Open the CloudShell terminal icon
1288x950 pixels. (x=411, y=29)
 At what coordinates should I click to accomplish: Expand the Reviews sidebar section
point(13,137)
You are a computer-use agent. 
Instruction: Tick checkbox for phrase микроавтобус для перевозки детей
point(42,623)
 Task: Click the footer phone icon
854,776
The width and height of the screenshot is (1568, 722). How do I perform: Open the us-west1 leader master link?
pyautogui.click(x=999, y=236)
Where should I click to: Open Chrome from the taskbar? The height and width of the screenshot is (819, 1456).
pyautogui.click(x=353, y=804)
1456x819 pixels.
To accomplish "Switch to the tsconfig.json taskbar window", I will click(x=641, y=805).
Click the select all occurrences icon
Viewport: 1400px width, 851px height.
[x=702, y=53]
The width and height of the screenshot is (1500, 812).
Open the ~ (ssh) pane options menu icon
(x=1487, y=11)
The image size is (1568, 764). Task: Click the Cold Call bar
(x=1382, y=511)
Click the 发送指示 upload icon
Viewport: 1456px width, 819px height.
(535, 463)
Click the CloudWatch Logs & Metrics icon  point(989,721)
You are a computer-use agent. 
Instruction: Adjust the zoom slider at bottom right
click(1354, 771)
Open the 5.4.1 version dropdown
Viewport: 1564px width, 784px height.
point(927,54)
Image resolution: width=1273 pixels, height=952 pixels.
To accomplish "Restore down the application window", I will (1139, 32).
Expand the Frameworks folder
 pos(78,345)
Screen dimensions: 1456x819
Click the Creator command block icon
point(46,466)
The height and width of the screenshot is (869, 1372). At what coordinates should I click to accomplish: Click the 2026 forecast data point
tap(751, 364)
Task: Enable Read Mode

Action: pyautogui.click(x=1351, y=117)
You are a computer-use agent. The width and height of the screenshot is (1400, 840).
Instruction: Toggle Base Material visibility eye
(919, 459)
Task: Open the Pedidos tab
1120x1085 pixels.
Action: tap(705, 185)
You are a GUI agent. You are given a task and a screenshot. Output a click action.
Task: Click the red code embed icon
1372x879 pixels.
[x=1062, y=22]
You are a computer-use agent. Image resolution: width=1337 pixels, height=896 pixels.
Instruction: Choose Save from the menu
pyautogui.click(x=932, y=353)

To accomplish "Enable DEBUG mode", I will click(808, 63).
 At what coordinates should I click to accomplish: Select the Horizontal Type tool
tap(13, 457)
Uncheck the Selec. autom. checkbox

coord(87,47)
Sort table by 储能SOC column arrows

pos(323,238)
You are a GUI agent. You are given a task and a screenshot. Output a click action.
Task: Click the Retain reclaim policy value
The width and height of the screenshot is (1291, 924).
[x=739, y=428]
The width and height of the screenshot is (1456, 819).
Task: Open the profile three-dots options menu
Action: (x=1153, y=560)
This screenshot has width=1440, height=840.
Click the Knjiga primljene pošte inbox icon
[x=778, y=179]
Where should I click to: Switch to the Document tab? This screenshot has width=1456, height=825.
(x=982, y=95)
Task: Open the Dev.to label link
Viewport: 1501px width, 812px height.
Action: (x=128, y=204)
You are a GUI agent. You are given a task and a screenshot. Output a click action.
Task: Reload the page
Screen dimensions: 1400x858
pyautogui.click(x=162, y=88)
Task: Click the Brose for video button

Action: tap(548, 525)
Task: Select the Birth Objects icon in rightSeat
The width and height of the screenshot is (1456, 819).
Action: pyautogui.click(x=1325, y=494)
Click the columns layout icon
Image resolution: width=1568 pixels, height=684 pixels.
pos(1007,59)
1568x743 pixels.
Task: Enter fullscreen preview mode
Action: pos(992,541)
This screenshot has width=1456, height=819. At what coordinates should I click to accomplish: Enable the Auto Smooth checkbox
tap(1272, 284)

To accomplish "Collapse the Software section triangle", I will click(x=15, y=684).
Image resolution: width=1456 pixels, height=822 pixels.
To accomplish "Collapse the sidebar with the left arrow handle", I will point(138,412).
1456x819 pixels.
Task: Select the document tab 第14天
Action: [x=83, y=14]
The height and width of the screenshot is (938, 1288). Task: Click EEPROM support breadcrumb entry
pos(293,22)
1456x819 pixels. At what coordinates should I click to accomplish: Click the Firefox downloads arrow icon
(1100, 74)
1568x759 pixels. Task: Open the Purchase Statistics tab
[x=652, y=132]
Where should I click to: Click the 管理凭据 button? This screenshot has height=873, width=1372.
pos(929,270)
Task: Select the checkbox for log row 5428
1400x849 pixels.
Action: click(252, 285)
- - -
» **AIM OF THE TASK**: Show every line from the listing that contains "computer".

» **EXERCISE RESULT**:
You are a computer-use agent. 
You are a computer-use agent. 
You are a computer-use agent. The width and height of the screenshot is (1400, 840).
You are a computer-use agent. Image resolution: width=1337 pixels, height=896 pixels.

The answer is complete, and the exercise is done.